Los salteadores de Teis que robaron una moto porque la suya se caló y luego se estrellaron contra una farola cierran una larga lista de golpes «chapuceros» en Vigo
08 mar 2008 . Actualizado a las 02:00 h.Hay días en que algunos atracadores desearían haberse quedado en la cama sin perpetrar sus fechorías. Lo prueba una larga lista de golpes dignos de los tebeos de Pepe Gotera y Otilio, chapuzas a domicilio. Algunos asaltantes acabaron postrados en la camilla del hospital tras ser engañados o vapuleados por sus víctimas, caer por las escaleras o perder su botín.
Que se lo pregunten al peruano J.A.M.A., de 42 años, cuando intentó darle el palo a un taxista vigués el 19 de abril del 2004. El chófer lo engañó y lo condujo a la comisaría. No contento con su día gafe, el criminal retó a los agentes a pecho descubierto. Durmió en los calabozos.
Para despiste, el de un descuidero habitual que, hace años, desvalijó una panadería de Teis y olvidó su DNI en la caja registradora que saqueó. Algo parecido le pasó al Canario, cuando hace una semana abandonó su documentación en la sala de calderas de un garaje que, supuestamente, acababa de limpiar.
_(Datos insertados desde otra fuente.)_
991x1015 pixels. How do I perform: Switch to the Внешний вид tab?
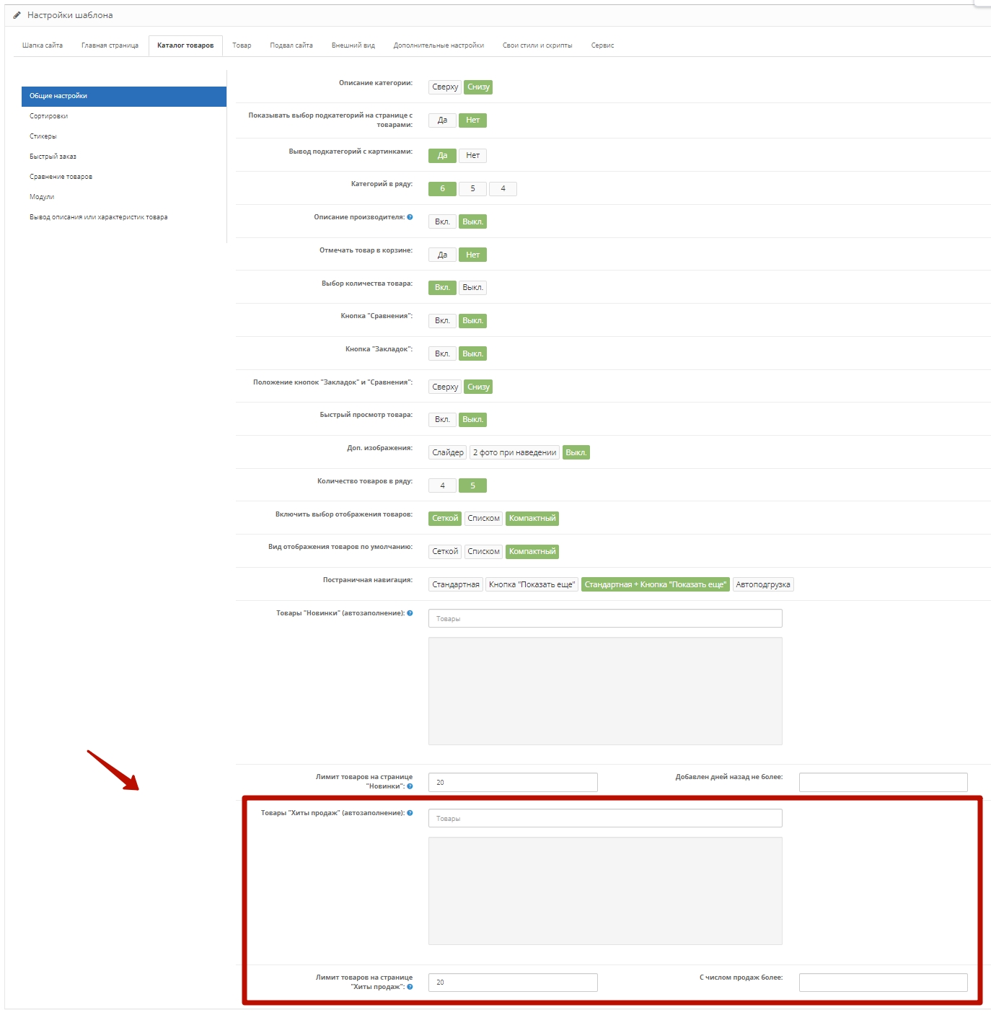(x=353, y=45)
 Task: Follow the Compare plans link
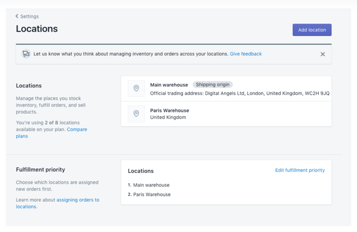[x=76, y=130]
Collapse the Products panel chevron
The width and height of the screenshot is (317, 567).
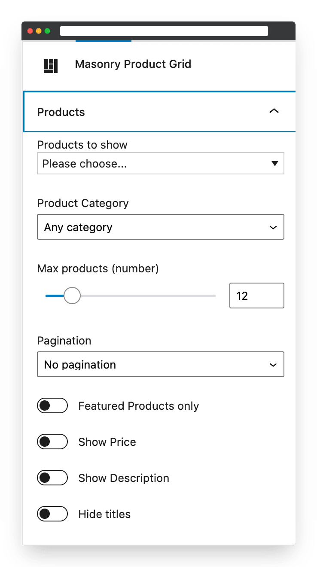tap(274, 111)
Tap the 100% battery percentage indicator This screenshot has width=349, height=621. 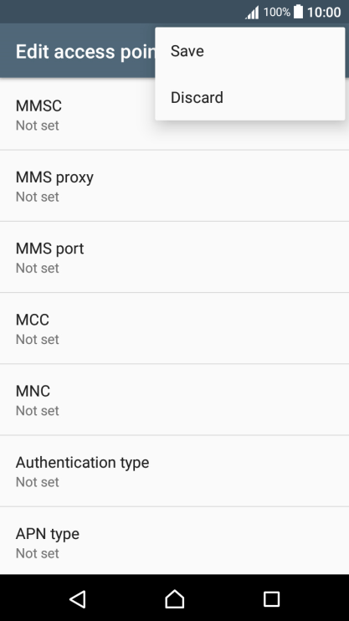(276, 13)
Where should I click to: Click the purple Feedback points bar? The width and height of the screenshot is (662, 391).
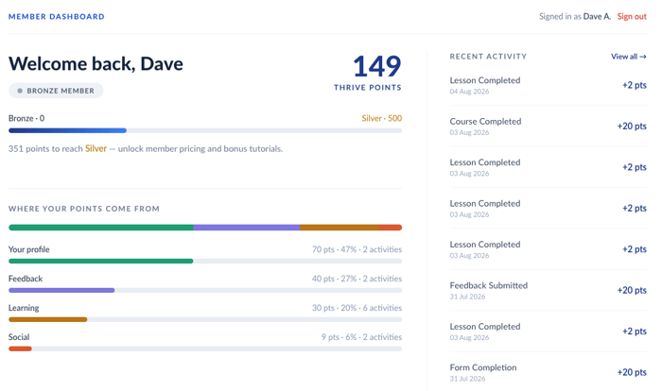(61, 290)
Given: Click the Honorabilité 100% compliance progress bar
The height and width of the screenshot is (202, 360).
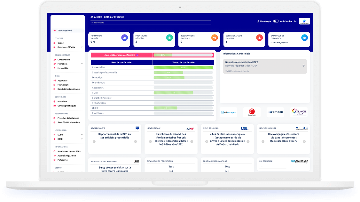Looking at the screenshot, I should pos(183,68).
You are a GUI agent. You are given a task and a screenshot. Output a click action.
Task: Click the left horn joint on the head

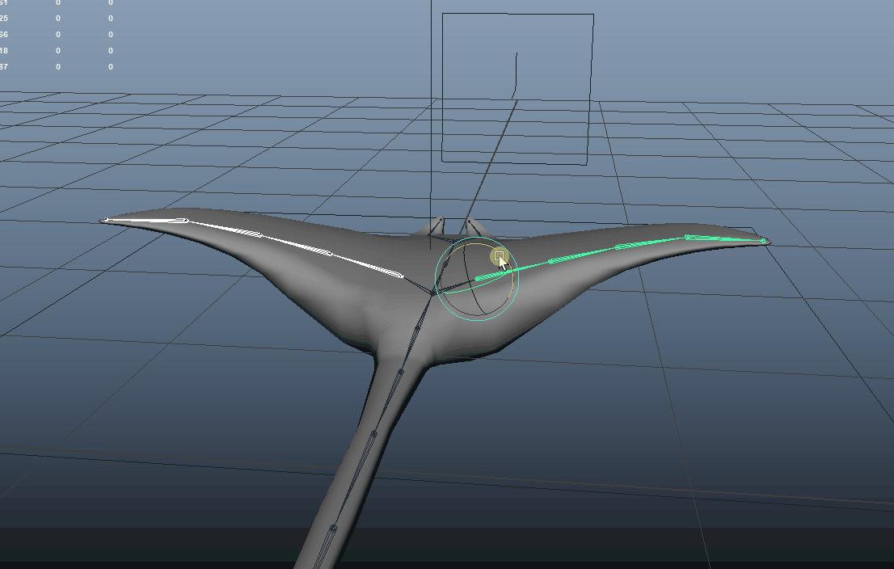(x=441, y=219)
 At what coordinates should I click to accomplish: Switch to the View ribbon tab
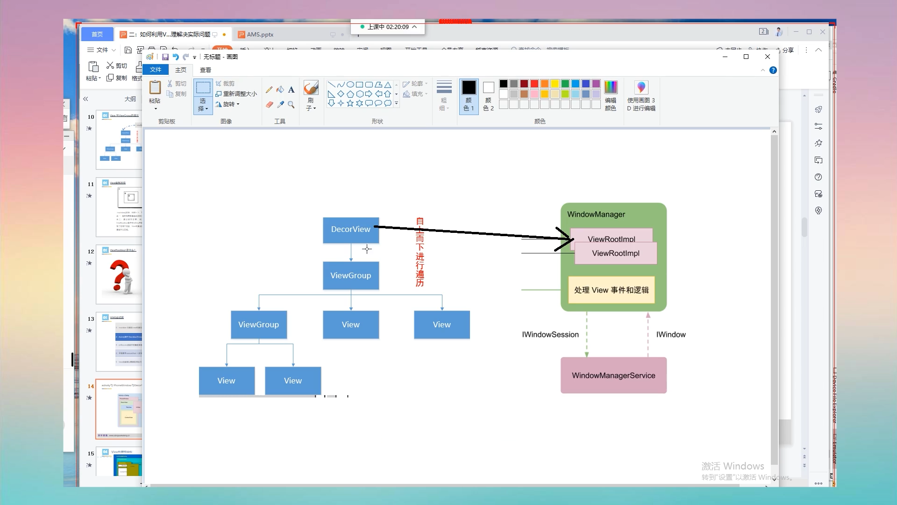(205, 70)
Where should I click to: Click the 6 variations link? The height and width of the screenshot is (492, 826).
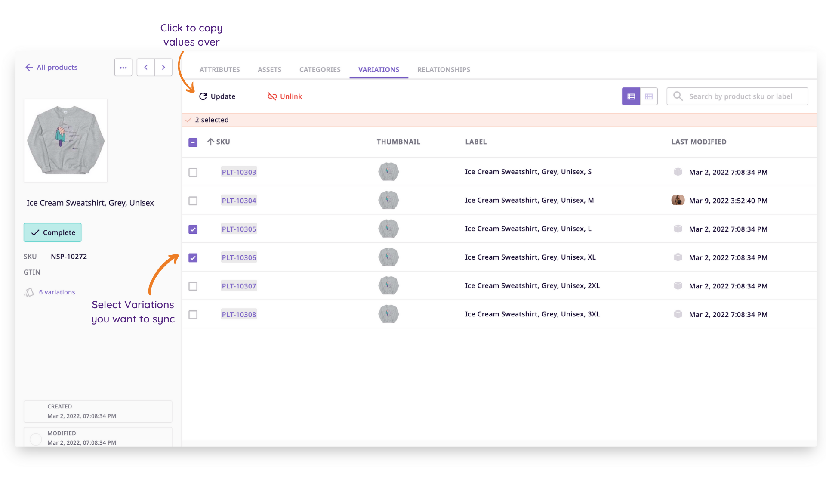pos(57,292)
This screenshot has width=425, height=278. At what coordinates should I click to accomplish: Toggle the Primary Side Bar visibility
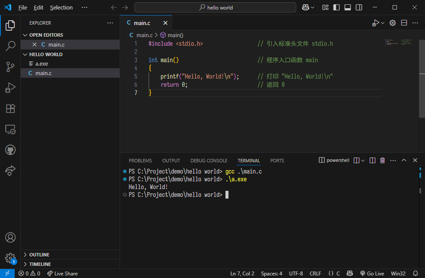(336, 7)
Pero quien se merece la medalla de honor es R.F.P. cuando dio un palo en un banco de la avenida de Fragoso el 28 de mayo del 2004. El delincuente jugó de farol y apuntó a los cajeros con un dedo metido en el bolsillo de la gabardina como si guardase una pistola. Entonces, irrumpieron en la oficina varios policías armados y el asaltante se tiró al suelo muerto de miedo.
Hubo otros que se tomaron su detención como una tragedia griega: José M.A.G. fue sorprendido in fraganti el 28 de septiembre del 2004 cuando, supuestamente, desvalijaba un coche. Éste se dio cabezazos contra el suelo y se tragó el mercurio de un termómetro. Esa noche la pasó en Urgencias.
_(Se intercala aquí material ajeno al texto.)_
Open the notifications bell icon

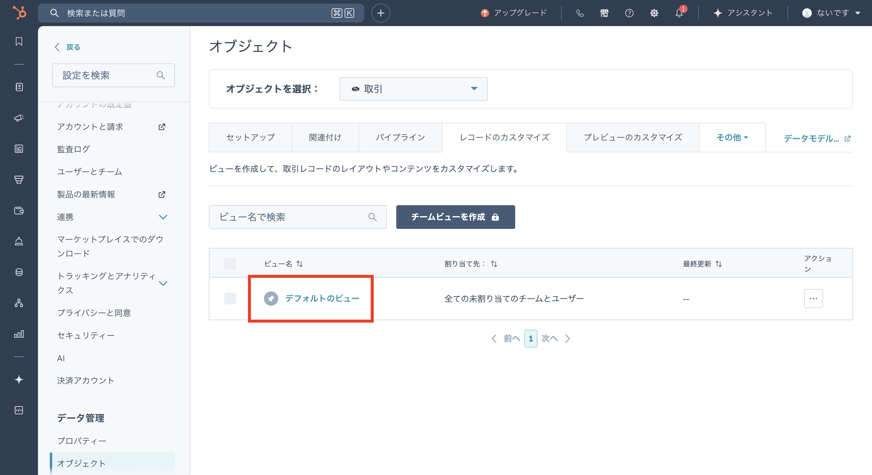point(679,13)
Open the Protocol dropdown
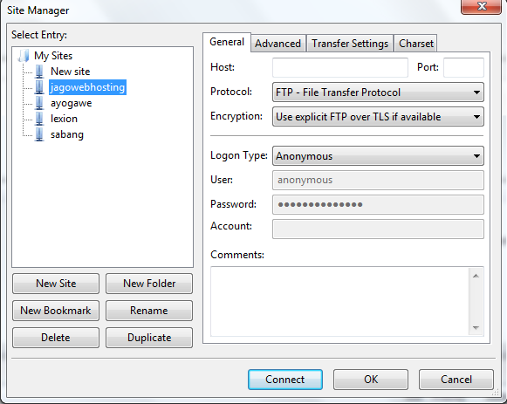 [378, 92]
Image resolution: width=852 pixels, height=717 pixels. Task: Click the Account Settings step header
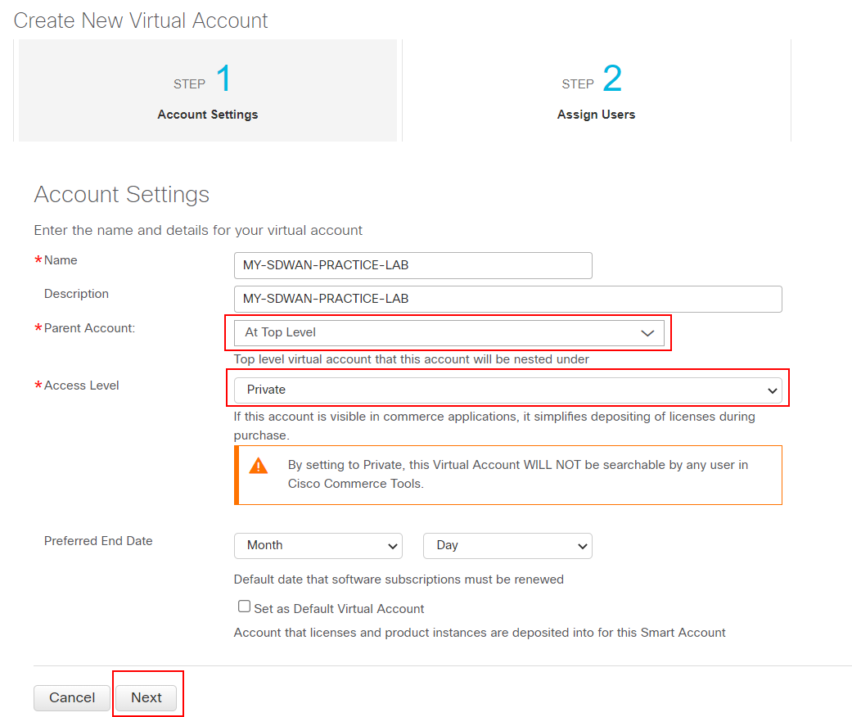207,114
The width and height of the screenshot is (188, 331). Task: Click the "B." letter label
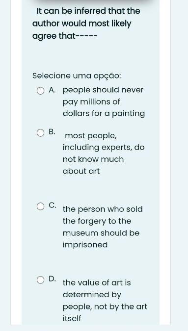coord(52,132)
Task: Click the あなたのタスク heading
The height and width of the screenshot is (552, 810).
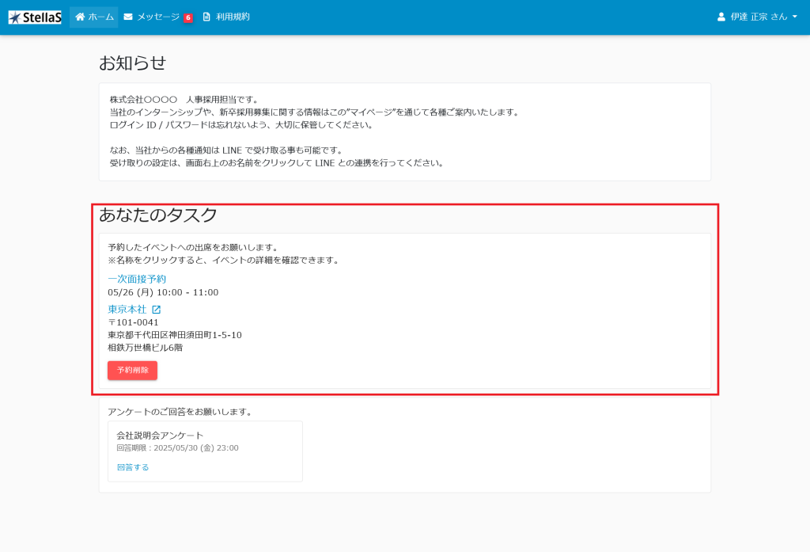Action: point(158,215)
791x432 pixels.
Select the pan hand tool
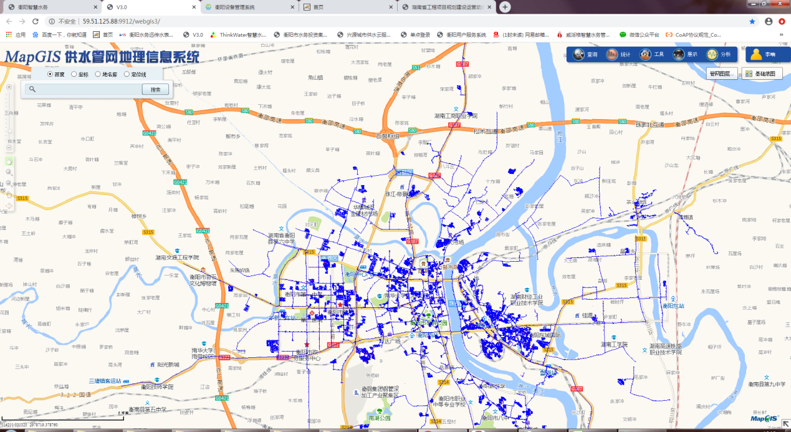pyautogui.click(x=9, y=161)
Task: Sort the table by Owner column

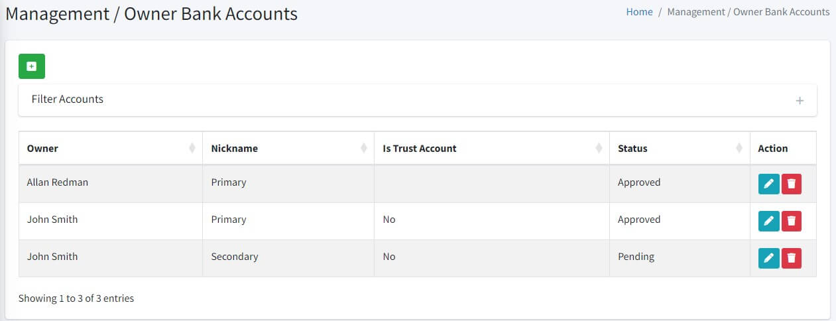Action: click(x=111, y=149)
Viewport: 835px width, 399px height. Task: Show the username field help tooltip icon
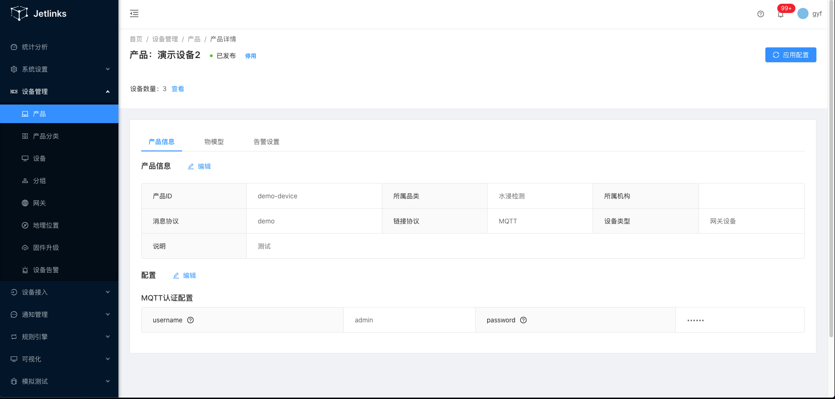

Otras veces, el atraco se complica porque la víctima les hace la vida imposible. Este fue el caso de dos motoristas italianos que robaron el bolso a una clienta inglesa cuando salía de retirar dinero de una sucursal de Canido el 7 de junio del 2004. La víctima había dejado su Mercedes con el motor en marcha y persiguió a los ladrones hasta que les embistió y derribó.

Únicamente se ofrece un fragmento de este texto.